Anche a causa delle polemiche che scatenò a seguito delle movenze proprio del picchiatello di cui sopra, assai simili a una persona portatrice di handicap, dal ’66 ha organizzato “The Jerry Lewis MDA Labor Day Telethon”, ormai decennale programma televisivo presentato dallo stesso Lewis con l’obiettivo di raccogliere fondi a favore della Muscular Dystrophy Association, a sostegno degli ammalati di distrofia muscolare. Per la cronaca, oltre al gotha dei più grandi artisti americani, l’edizione del ’76 vide la riunione, e rappacificazione, con Dean Martin, dopo un dissidio a distanza durato quasi vent’anni.

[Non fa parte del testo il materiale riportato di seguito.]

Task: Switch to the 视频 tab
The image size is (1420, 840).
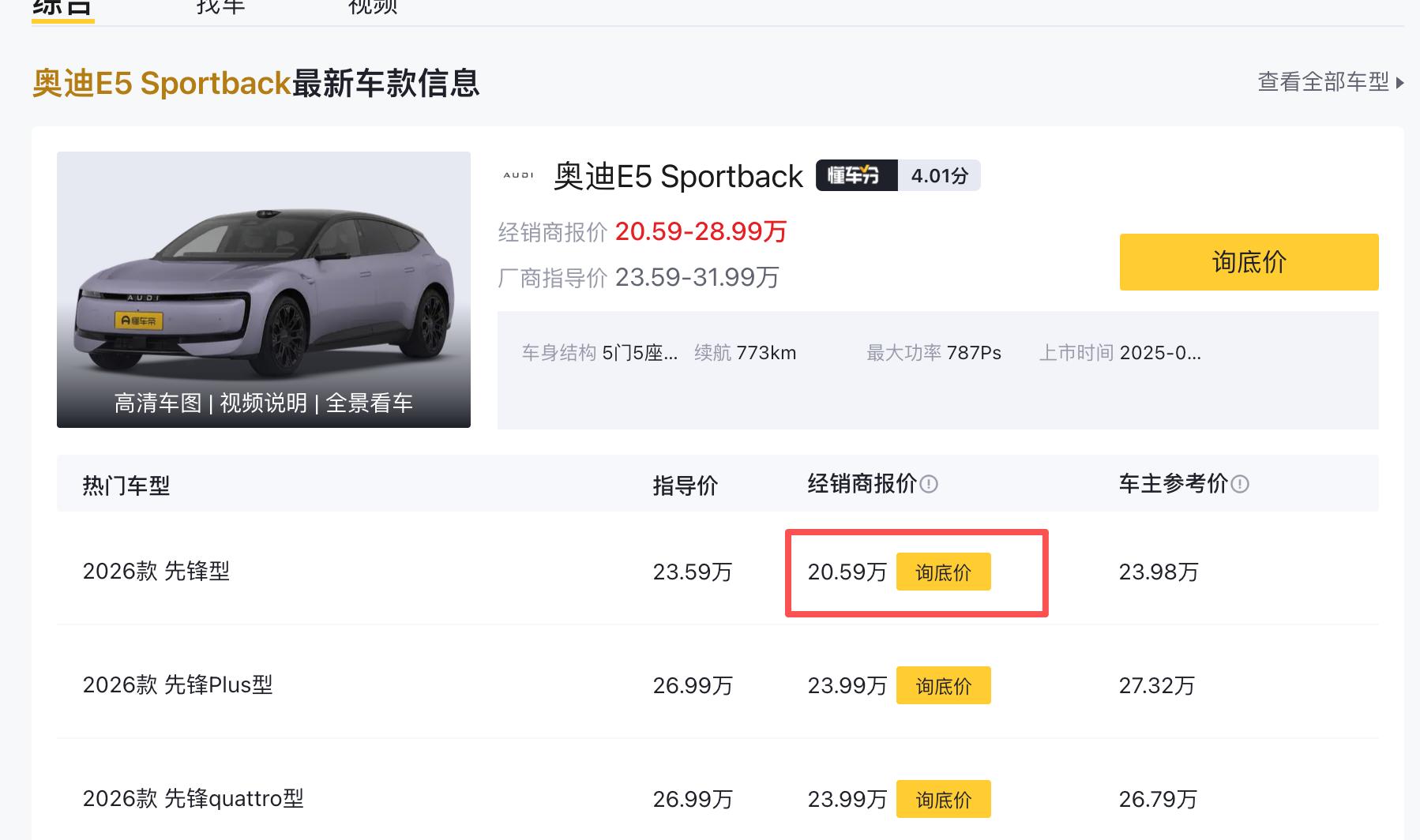Action: click(373, 7)
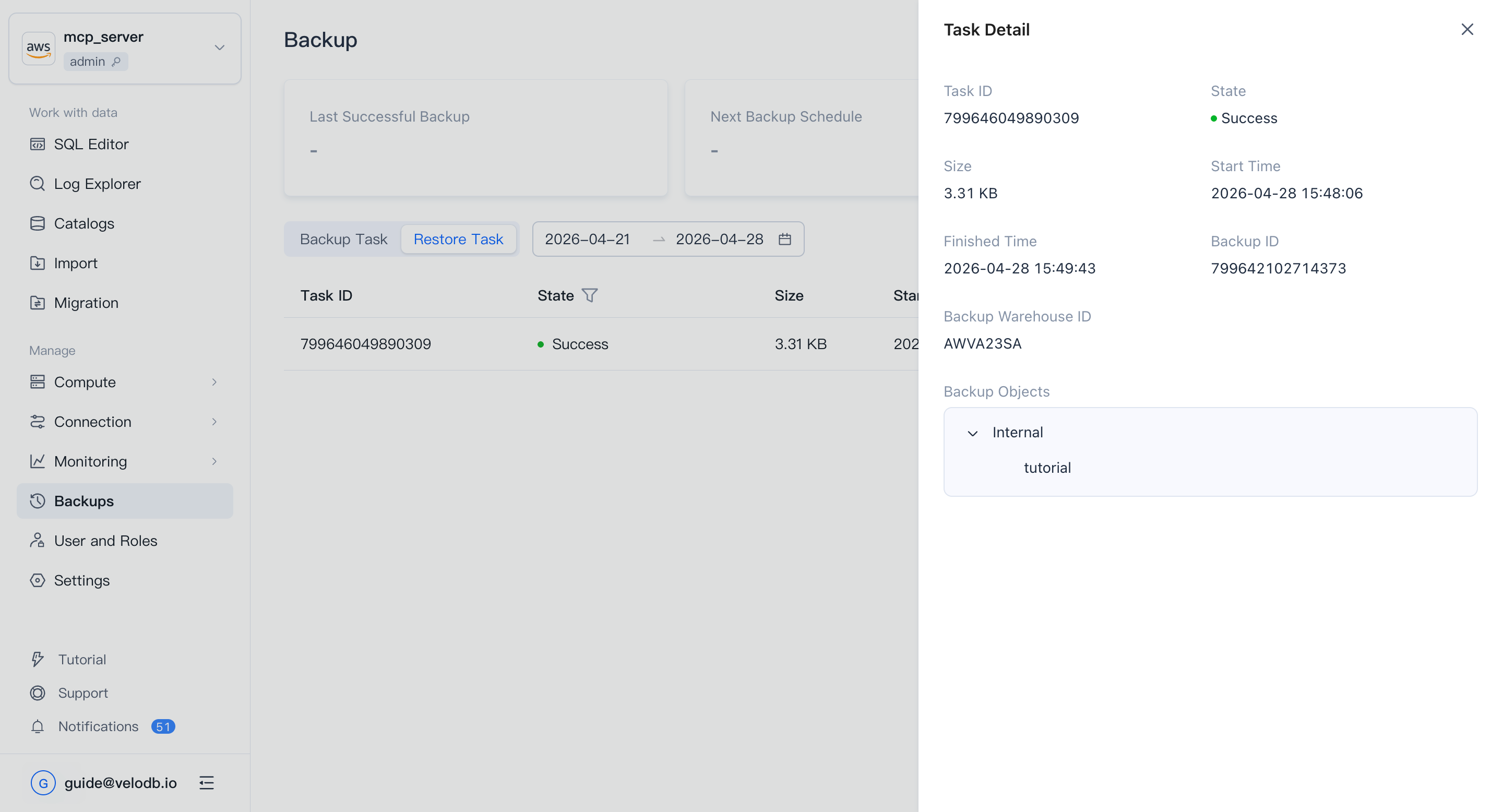Screen dimensions: 1503x812
Task: Switch to the Backup Task tab
Action: point(343,239)
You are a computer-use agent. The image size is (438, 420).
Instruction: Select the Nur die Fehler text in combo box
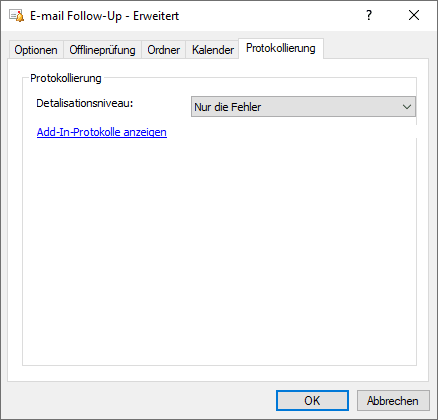click(228, 107)
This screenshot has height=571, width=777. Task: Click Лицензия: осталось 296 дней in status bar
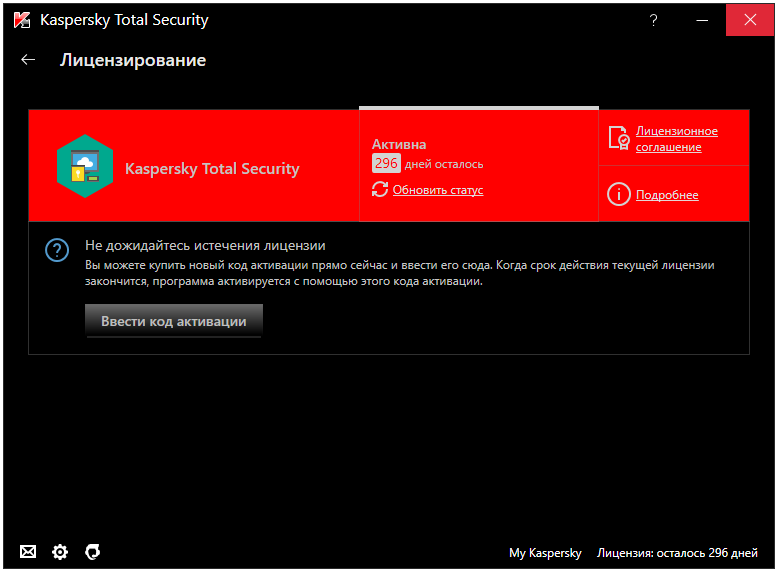pos(677,552)
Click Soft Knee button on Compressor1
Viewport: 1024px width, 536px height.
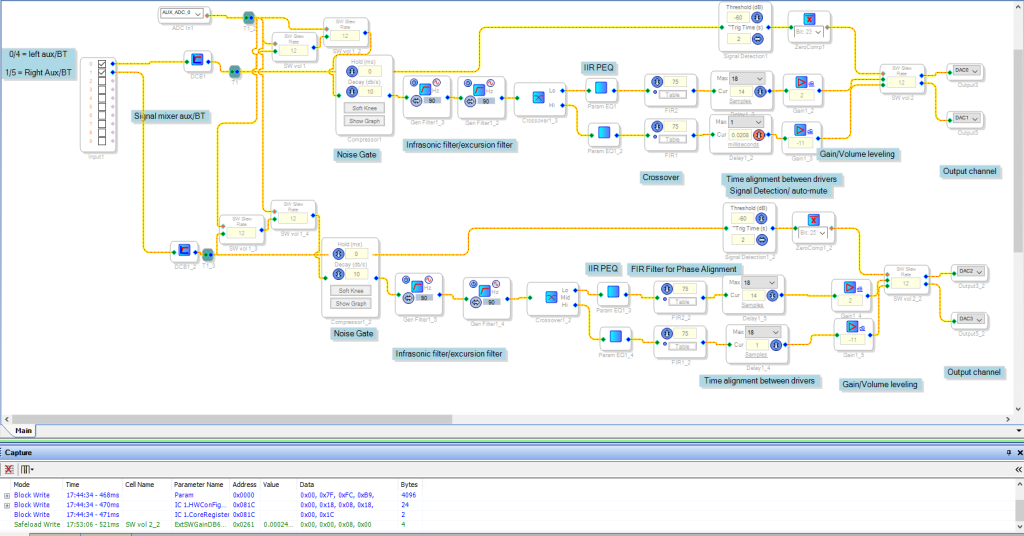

Più di recente ha anche fondato la Casa della Risata (“House of Laughter” per aiutare i bambini e i giovani affetti dalle malattie più varie o reduci da traumi attraverso il potere terapeutico della risata, è la sua più importante iniziativa è stata il il 19 giugno del 2017 con un gala benefico in onore di Robin Williams, il Patch Adams cinematografico.

Con il passaggio nella cosiddetta terza età, che ha anche visto nella sua vita privata divorzi e l’insorgere di malattie piuttosto serie, il suo personaggio era divenuto decisamente più serio. Sotto questa prospettiva è stata geniale la sua partecipazione come coprotagonista, insieme a Robert de Niro, diretti da Martin Scorsese nello straordinario “Re per una notte”. Nella storia, dai risvolti quasi thriller, l’attore interpreta il ruolo di un celebre comico, presentatore di un celebre programma televisivo, suo alter ego sia sotto i riflettori che nella vita privata, oggetto dalle attenzioni decisamente paranoiche di un suo accanito fan, nei panni di De Niro, oggi più che mai metafora di quel quarto d’ora di celebrità profetizzata da Warhol e da ottenere evidentemente a tutti costi.
Volendo aggiungere anche una piccola curiosità, Lewis divenne protagonista di un fumetto “The Adventures of Dean Martin and Jerry Lewis”, edita nel ’52 dalla DC Comics, e successivamente star di un cartone animato “Jerry Lewis Show” (il cui titolo originale era “Will the Real Jerry Lewis Please Sit Down”, ndr), prodotto da Filmation dal ’70 al ’72, e trasmesso in Italia a cavallo tra gli anni ’70 e ’80.